• weekend effect;
  • DTR;
  • China

[1] Intense human activity can impact weather and climate in many ways. One possible important consequence is the weekly cycle (so-called weekend effect) in the diurnal temperature range (DTR). The weekend effect is defined as the average DTR for Saturday through Monday minus the average DTR for Wednesday through Friday. In the present study, the weekend effect in the DTR over east China combined with station observations of maximum and minimum temperatures, relative humidity, and total solar irradiance for the period 1955–2000 was analyzed. Results show that the weekend effect in the DTR has the opposite signal between winter (December, January, and February) and summer (June, July, and August). Wintertime DTR tends to have a positive weekend effect (i.e., larger DTR in weekend days compared to weekdays), in association with increased maximum temperature and total irradiance but decreased relative humidity. While summertime DTR displays a much stronger and significantly negative weekend effect (i.e., smaller DTR in weekend days), in association with decreased maximum temperature and total solar irradiance but increased relative humidity and a greater number of rainy days. This study indicates that the DTR difference between weekend and weekdays is predominantly related to weekly changes in the maximum temperature. The weekend effect in the DTR and maximum temperature is also found in the Reanalysis 2 data. The weekend effect in winter is supported by an analogous holiday (Spring Festival) effect. Since the late 1970s, the weekend effect has been enhanced in both winter and summer, concurrent with rapid development and enhanced human activity in China. The direct and indirect effects of human-related aerosols on radiation, cloud, precipitation, and so on, might play an important role in generating the opposite signal in the weekend effect for different seasons.

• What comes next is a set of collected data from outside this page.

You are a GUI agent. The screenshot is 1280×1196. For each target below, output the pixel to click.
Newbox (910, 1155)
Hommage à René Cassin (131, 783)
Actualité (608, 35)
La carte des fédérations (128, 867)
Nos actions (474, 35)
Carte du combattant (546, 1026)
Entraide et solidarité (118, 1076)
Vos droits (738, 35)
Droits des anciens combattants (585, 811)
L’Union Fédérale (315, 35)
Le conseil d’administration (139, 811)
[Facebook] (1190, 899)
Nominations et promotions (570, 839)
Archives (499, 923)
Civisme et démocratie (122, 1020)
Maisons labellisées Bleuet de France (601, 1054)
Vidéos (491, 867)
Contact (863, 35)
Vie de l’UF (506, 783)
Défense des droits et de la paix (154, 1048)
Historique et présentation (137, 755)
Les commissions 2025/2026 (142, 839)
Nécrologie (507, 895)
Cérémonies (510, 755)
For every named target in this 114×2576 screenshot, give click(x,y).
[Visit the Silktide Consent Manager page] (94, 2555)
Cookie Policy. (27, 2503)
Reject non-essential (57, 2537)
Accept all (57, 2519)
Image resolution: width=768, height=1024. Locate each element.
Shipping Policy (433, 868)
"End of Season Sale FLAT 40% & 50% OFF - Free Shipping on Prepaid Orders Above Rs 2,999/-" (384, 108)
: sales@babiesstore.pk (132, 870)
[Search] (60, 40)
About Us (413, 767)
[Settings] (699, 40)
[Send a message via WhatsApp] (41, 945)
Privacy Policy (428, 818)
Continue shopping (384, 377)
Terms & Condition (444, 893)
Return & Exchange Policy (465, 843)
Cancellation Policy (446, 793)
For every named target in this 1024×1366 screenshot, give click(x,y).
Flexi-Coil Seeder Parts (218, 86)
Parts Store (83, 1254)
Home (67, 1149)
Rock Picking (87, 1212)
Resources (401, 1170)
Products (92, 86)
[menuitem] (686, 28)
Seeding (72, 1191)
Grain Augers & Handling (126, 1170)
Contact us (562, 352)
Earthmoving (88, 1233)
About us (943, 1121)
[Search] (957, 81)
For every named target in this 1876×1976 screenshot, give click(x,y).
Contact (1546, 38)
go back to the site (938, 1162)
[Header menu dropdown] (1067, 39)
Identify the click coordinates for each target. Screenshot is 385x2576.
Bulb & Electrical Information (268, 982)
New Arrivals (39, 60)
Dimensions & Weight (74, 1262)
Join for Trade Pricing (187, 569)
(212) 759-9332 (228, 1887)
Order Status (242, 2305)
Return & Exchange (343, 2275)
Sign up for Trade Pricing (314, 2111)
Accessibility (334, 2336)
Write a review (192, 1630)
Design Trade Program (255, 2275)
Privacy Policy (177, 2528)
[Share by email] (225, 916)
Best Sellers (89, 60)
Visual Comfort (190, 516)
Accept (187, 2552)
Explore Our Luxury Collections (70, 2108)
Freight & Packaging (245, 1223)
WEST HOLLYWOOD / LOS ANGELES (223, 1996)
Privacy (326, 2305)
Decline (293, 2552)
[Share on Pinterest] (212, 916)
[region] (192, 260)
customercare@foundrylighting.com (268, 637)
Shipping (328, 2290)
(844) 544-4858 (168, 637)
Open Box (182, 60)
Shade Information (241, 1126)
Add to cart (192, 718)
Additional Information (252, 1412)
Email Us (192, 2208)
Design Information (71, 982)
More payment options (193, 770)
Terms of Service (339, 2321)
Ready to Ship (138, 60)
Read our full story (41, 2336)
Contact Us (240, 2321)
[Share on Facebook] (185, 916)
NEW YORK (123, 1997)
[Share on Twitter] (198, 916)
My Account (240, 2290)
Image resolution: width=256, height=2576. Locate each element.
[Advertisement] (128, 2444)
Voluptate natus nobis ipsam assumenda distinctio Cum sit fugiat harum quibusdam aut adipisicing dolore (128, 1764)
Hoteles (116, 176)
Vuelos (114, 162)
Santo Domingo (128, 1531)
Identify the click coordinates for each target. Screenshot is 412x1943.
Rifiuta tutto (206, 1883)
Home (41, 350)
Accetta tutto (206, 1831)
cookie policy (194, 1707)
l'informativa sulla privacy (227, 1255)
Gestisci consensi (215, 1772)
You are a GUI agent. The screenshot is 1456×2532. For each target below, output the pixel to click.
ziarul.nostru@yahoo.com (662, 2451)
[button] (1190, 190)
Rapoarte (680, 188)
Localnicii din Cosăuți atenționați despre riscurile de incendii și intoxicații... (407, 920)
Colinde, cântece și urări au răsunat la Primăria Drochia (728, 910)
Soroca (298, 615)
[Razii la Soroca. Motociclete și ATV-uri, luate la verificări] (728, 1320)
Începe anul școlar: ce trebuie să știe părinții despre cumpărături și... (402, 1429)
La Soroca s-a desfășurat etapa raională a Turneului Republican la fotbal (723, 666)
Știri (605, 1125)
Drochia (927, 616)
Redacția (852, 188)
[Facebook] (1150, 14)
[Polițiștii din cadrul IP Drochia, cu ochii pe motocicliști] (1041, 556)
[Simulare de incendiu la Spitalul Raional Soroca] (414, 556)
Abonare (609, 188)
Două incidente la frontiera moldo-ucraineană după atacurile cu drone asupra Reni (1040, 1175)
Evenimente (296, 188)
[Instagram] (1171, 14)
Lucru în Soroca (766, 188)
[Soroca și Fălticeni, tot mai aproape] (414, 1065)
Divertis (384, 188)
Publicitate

During a dry winter, the reduction of aerosol concentrations may overwhelmingly impact on the DTR through a direct effect, i.e., by increasing total solar irradiance near the surface and raising the daytime temperature and maximum temperature and lowering relative humidity. By contrast, in summer the indirect effect of aerosols, i.e., reduction in precipitation efficiency caused by more numerous and smaller cloud droplets, would largely be responsible for the increased numbers of rainy days, the reduction of the total solar irradiance, and the lowering of the maximum temperature and DTR.